Most of our day has been spent relaxing in the deck chairs, reading and watching the spectacular scenery change around us. For the most part, Hang leaves us to ourselves, only interrupting (apologetically) every now and then to let us know our schedule for the afternoon or point out some feature of the rocks or wildlife around us.

From time to time, we pass a fishing boat or a floating village. Hang explained that the people go into port when they need fresh water, but otherwise survive on what the supply boats bring them. He was at pains to assure us that the dogs, which we see constantly on the fishing boats, are their pets, “friends”.

After dinner tonight, the captain of our boat, shyly accompanied by Hang, came into the dining room with a tray full of glasses of rice wine and asked us if we would join him. Through Hang, he talked about his time in the Army, and about the American war, and asked us questions about Sydney. We tried to explain that, apart from the American war, enlistment in the Australian Army was voluntary; that our soldiers were forced to fight against Vietnam; that most of our neighbours, restauranteurs and local businesspersons were Vietnamese; and that everyone in Sydney loved Vietnamese food and was learning more about Vietnam and Vietnamese people. His wife, in a fresh shirt, hesitantly came from the washing-up to join us; we tried to mime how much we had enjoyed her cooking, and told Hang she should come to Sydney and open a restaurant.
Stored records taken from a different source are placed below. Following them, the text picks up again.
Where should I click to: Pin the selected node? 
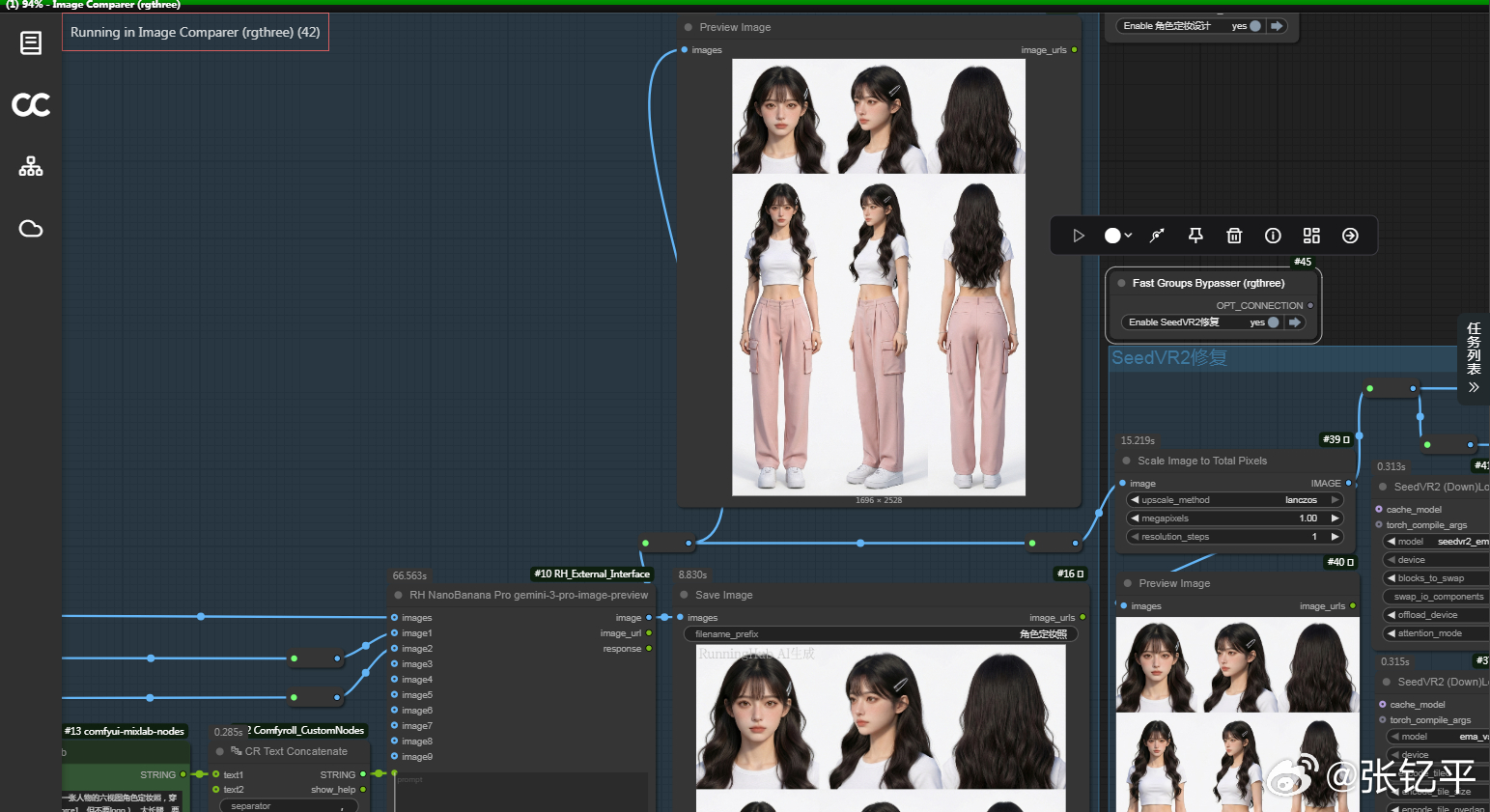coord(1195,236)
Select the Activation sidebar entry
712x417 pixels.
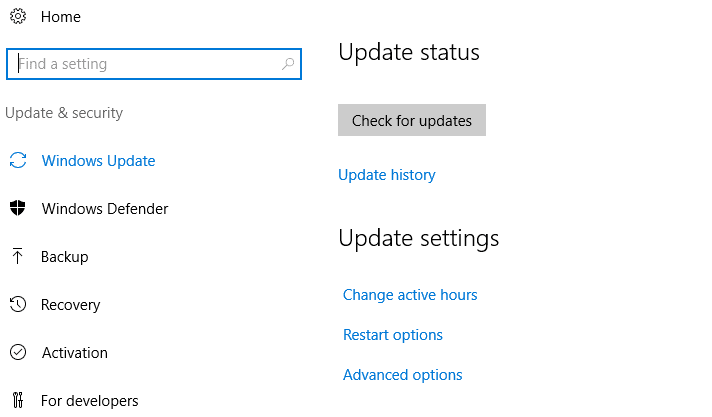point(75,353)
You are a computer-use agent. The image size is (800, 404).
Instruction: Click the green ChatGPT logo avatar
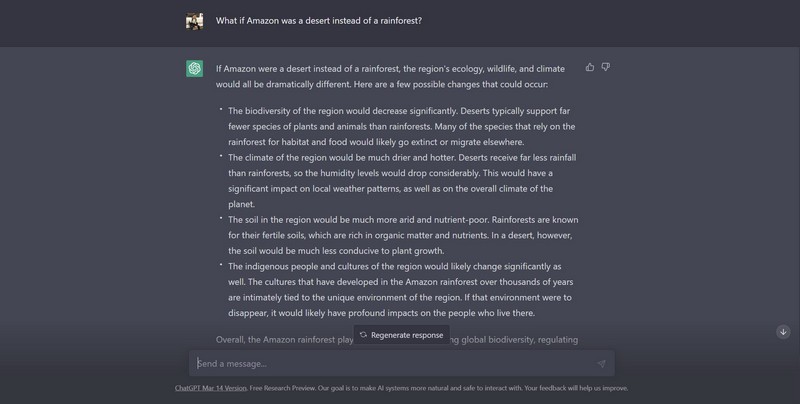click(195, 69)
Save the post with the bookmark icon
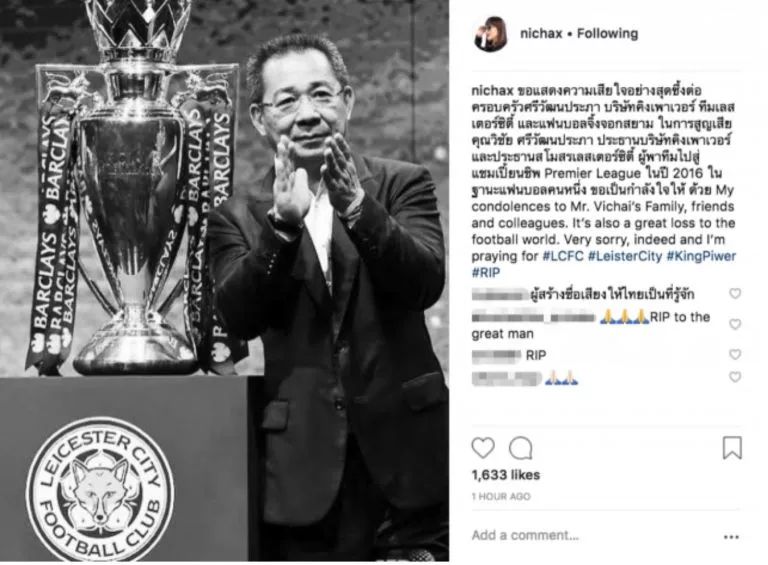The image size is (768, 565). pyautogui.click(x=732, y=447)
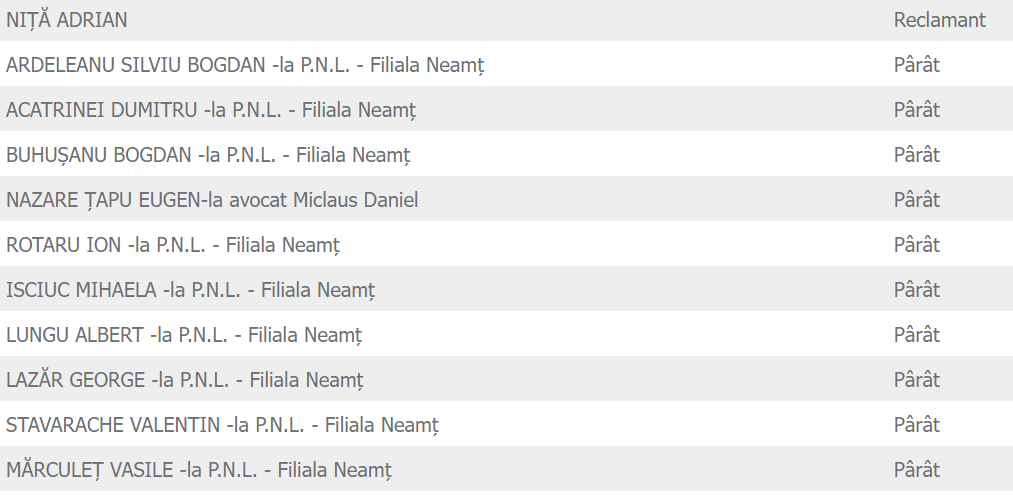
Task: Select Pârât status for BUHUȘANU BOGDAN
Action: (916, 155)
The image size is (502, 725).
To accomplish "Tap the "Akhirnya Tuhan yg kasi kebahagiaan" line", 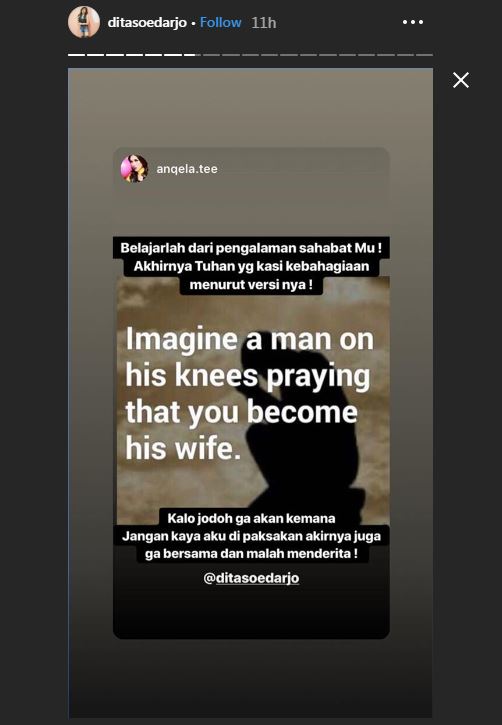I will pyautogui.click(x=251, y=266).
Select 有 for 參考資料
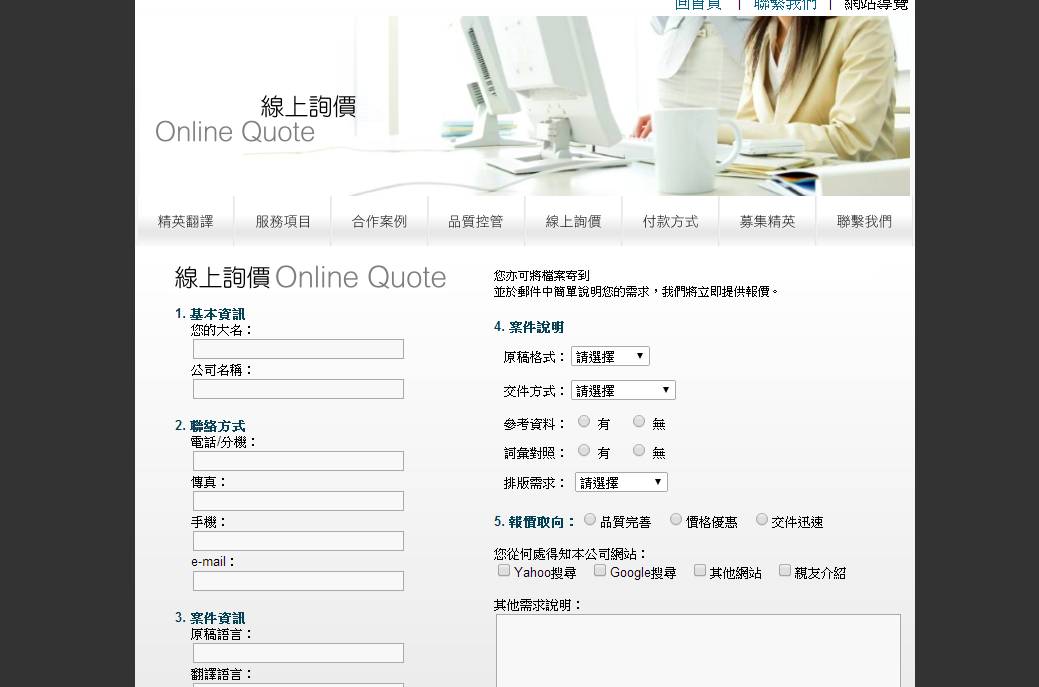 584,422
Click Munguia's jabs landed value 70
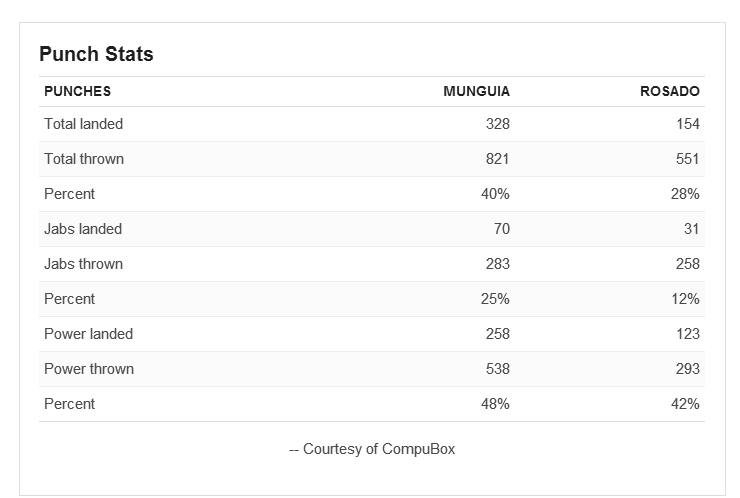 click(502, 228)
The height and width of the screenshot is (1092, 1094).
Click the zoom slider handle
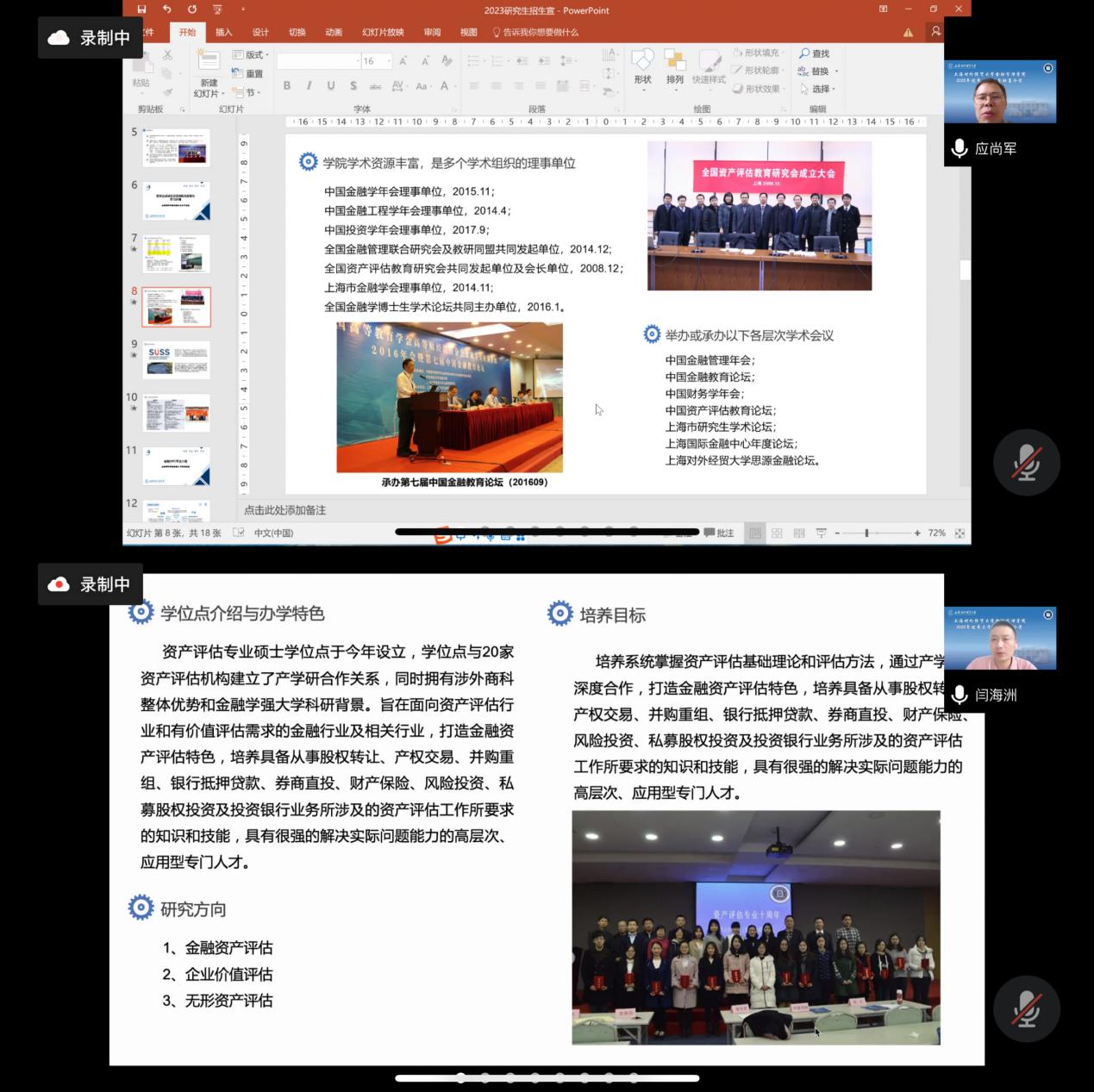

For his part, Hang confessed that he was so skinny that even the Vietnamese Army rejected him, but that he had learned to fire a gun and throw grenades anyway. We explained that we weren’t required to join the Australian Army, and I tried to describe what the Army Reserve was so I could tell him that my father was part of it (though I’m not sure I quite got there). He didn’t seem to understand the idea of volunteering for the army, and we explained that sometimes people chose to join the Army because, for example, it would pay for their education. I said that my father liked to learn about military history and would love to have an opportunity to talk to the captain, who in addition to living through the American war had been in the Army for the wars against China and Cambodia.

We’ve been left alone now and it seems the boat is asleep. Most of the reviews of Halong Bay talk about the tourist boats being moored side by side for the night; for our part, the only sound is the water lapping against the side of the boat, and the creaking of the rigging. Apart from the crew, we’re the only people on board, and my hat goes off to Sim for booking this leg of the trip. In the darkness I can only dimly see the outlines of the massive shapes of the islands around us, which won’t be visible again until the boat wakes up in the morning.

5 thoughts on “Halong Bay”

  1. Ian, as pervasive as wifi is here in Vietnam, the junk was not that advanced – we had to post this from the comparitive luxury of our hotel room (where the ability to have a hot shower was also welcomed).